However, although this mechanism of HS structural tuning is critical for many physiological as well as pathological processes, the study of Sulfs has been hampered by the difficulty to express these enzymes recombinantly, and the complexity of studying their precise effects on HS fine structure. Based on our recent data that highlighted an original, processive and orientated desulfation mechanism for these enzymes, we propose to deliver an extensive study of the structure and activity of the two Human Sulf isoforms HSulf-1 and HSulf-2, using a multidisciplinary approach. The main objectives of this project are: (i) the development of an expression system enabling production in large amounts of pure and functional enzymes, and the preparation of structurally defined HS oligosaccharide libraries, which will supply biologically relevant substrates for our studies ; (ii) the dynamic and structural characterisation of the enzyme/ligand binding process, using a set of biophysical and biochemical approaches ; (iii) the structural analysis of HSulf desulfation process on S-domain like HS oligosaccharides, using advanced methods for saccharide structural characterisation ; (iv) the functional analysis of HSulf activity on the regulation of Fibroblast Growth Factor-2 (FGF-2) and the study of HS 6-O-sulation pattern requirements for the activation of this growth factor ; (v) the determination of HSulf structure, alone or in complex with its natural ligand, by X-ray crystallography and (vi) the identification of HSulf inhibitors by automated screening of small-molecule chemical libraries.

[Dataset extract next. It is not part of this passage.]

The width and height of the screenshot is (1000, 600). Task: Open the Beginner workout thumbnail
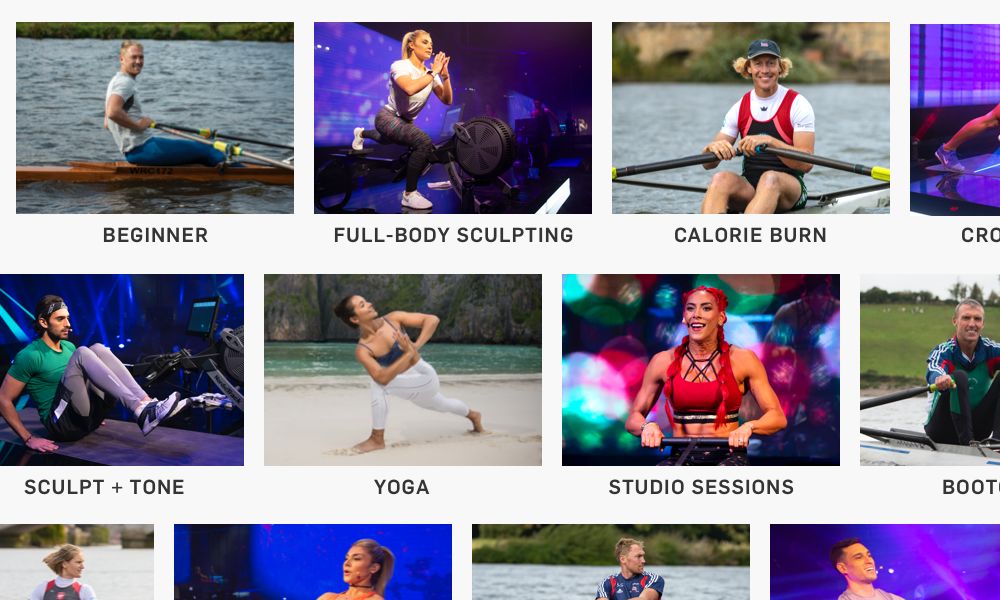[155, 118]
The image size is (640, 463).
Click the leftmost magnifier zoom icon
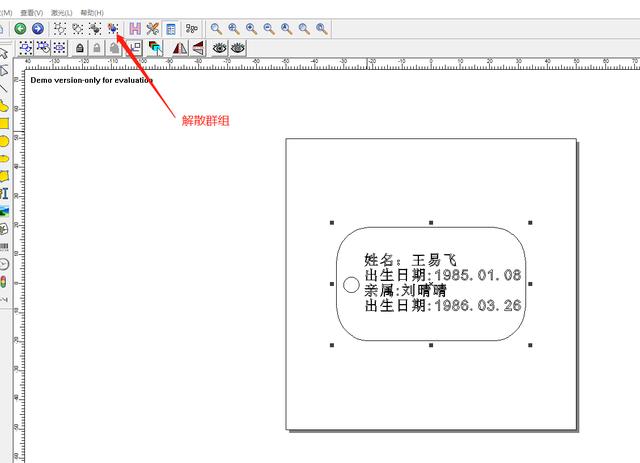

With this project combining both structural and functional studies of Human Sulfs, we expect to make a most significant contribution to the understanding of the fundamental role played by these enzymes. Moreover, our structural data and our chemical library screening approach should provide critical information for the development of biologically active inhibitory compounds and may lead to exciting perspectives for therapeutical applications.